St Andrew Street, Hertford is the west entry road to Hertford, England. It runs from North Road to Old Cross and includes shops, houses and a church. The history of the buildings on St Andrew Street date back to the 14th century.

==History==
All the buildings in St Andrew Street have a long history, being either built or reconstructed upon an ancient site. Numbers 58 and 60 are reputed to be the oldest, perhaps 14th century or earlier.

No 43, now Beckwiths, is dated to 1450 and at the former Three Tuns, now the Baan Thitiya Thai restaurant, an 18th-century front has been added to a much earlier rear.

The majority of the properties which line St Andrew Street are listed. From the late 18th century until more recent times there were habitable yards, of which only two names remain: Brewhouse Lane – which was rebuilt in a traditional style – and Victoria Place – now extended.
The former Fiddle Yard is now Arbon Court, with newly completed houses for sale. Other yards and property were swept away by the relief road in the 1960s and the Oaken Buildings were eventually replaced by the St Andrew Street car park.

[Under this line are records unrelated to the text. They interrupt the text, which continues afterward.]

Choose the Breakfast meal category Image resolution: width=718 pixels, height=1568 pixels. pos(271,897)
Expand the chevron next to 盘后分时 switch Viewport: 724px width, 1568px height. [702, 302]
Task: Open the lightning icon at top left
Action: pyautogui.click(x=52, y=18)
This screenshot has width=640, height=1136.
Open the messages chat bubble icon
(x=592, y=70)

The Church of St Andrew was possibly of Saxon origin and additions to the original building failed to accommodate sufficient of its worshippers. By the mid 19th century, the old church was in a parlous state and re-building was thought necessary. The new church was consecrated on 24 March 1870.

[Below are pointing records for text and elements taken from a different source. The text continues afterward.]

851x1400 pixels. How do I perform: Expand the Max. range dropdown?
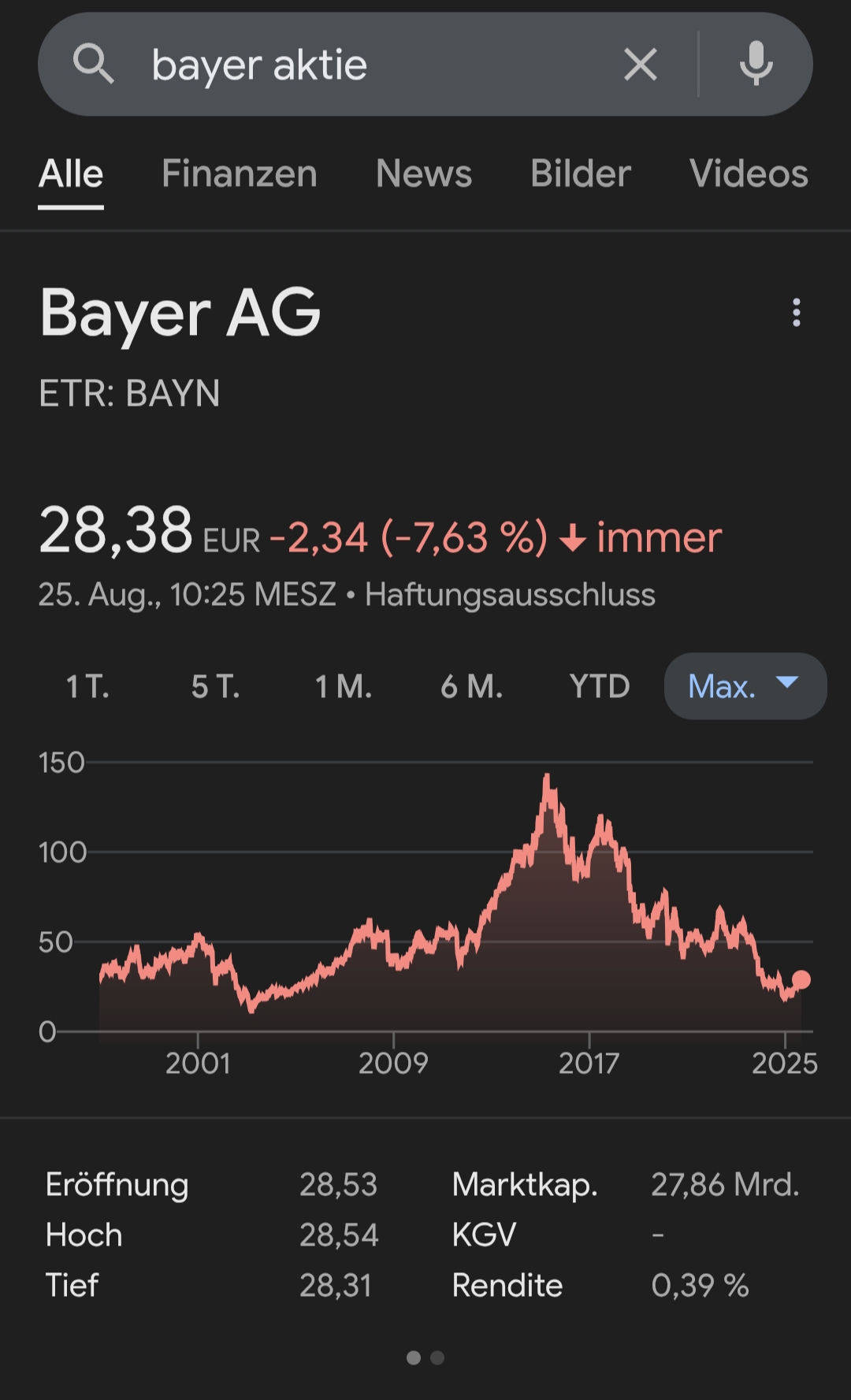pyautogui.click(x=745, y=686)
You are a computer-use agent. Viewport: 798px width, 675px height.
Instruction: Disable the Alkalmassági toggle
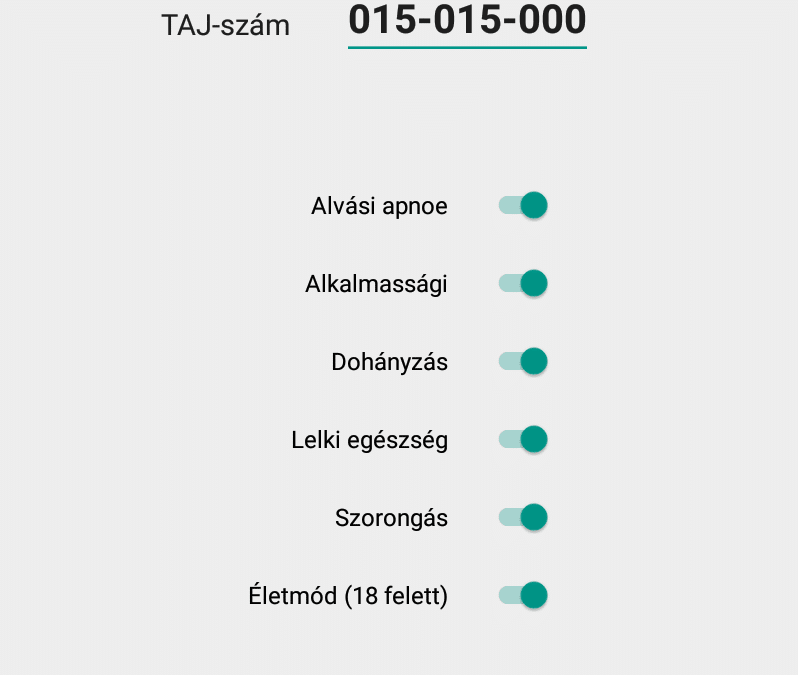tap(523, 284)
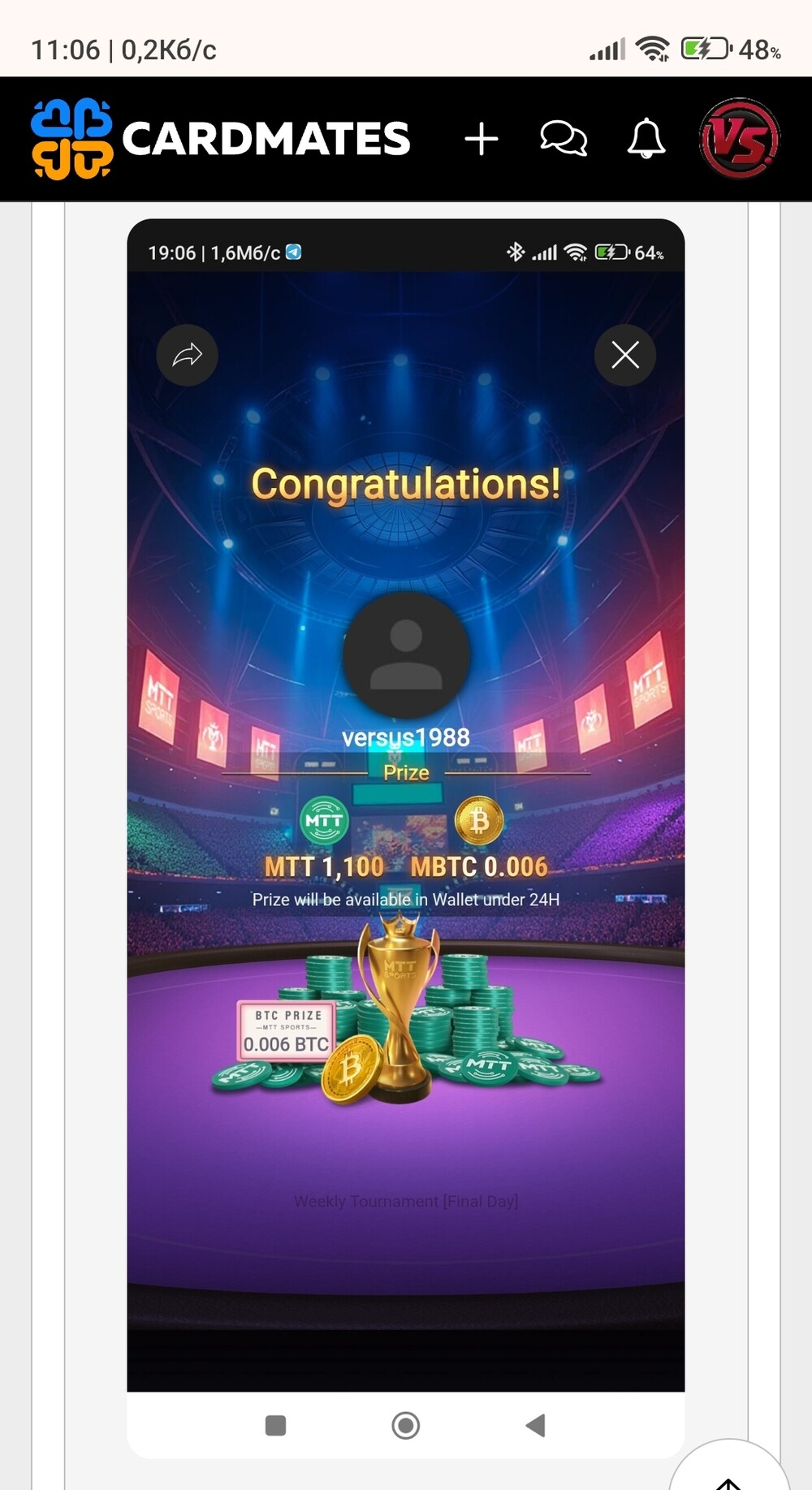This screenshot has width=812, height=1490.
Task: Open the embedded Congratulations screenshot image
Action: pyautogui.click(x=406, y=838)
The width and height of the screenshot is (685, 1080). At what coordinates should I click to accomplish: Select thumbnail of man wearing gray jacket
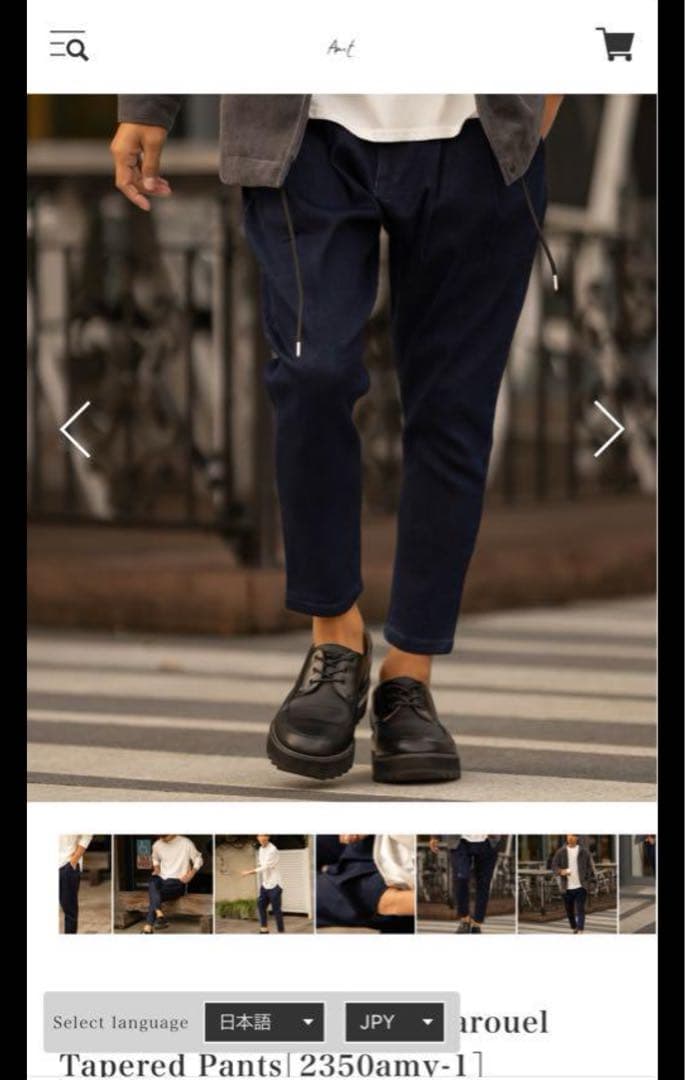[x=567, y=884]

Six years later, by the generosity of Earl Cowper of Panshanger and Mr. Robert Smith of Goldings, the tower was replaced. The architect was J. Johnson of Moorgate Street and the style is of the transitional period between Early English and decorated styles of Medieval architecture.

==Shops==
The street is now home to a number of independent traders, as well as doctor surgeries and private businesses. The church is also still there and holds regular services and group meetings, as well as weddings, charity and community events.